__Exercise__:
Only the lines from the line containing "The image size is (1573, 898)." through the final line of the entries should be printed, exactly as given, with the pictures left out.

Saved entries:
-.-.-
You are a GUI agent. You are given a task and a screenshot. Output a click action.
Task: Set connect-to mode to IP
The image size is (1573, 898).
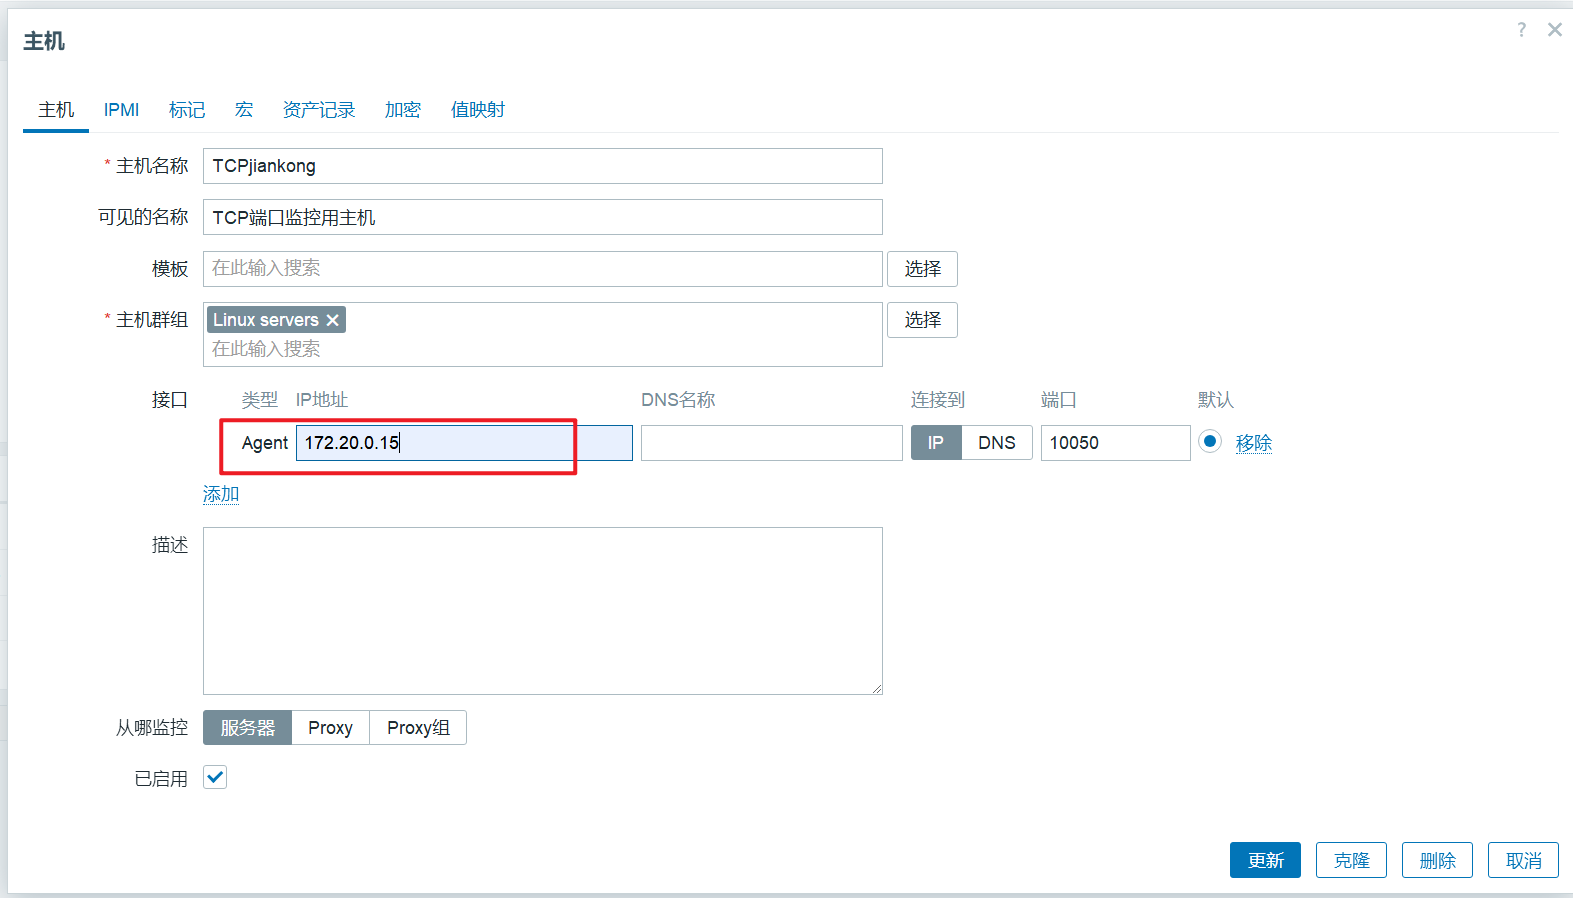(x=935, y=443)
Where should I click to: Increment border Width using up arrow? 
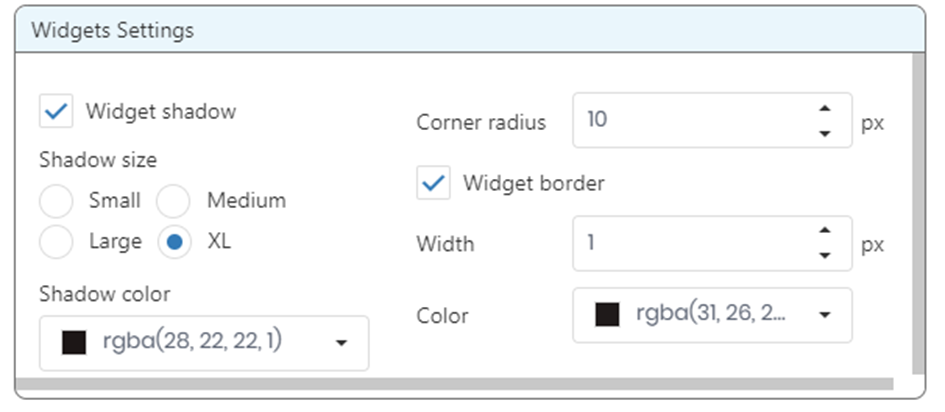click(x=825, y=232)
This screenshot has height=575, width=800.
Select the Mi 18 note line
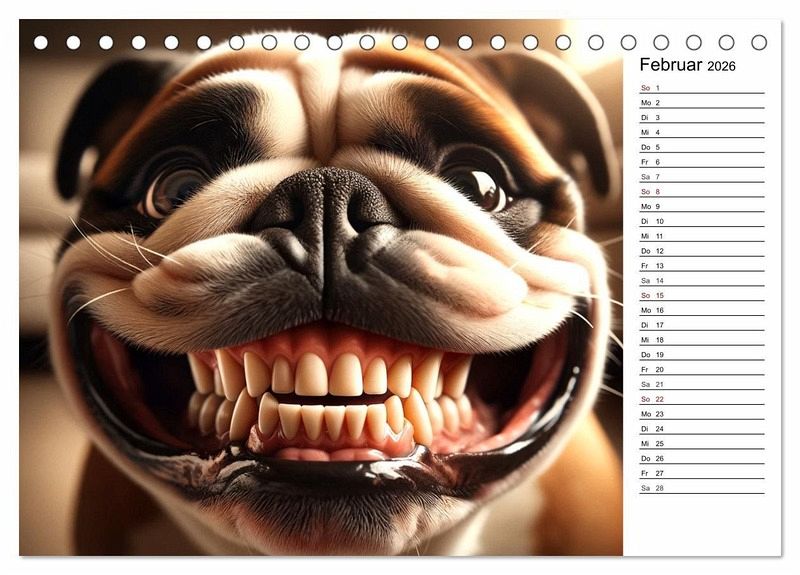click(701, 340)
-.-.-
__Written answer__:
The image size is (1573, 898).
(x=935, y=443)
Where should I click to: Increment border Width using up arrow? 
click(x=825, y=232)
This screenshot has height=575, width=800.
Select the Mi 18 note line
click(701, 340)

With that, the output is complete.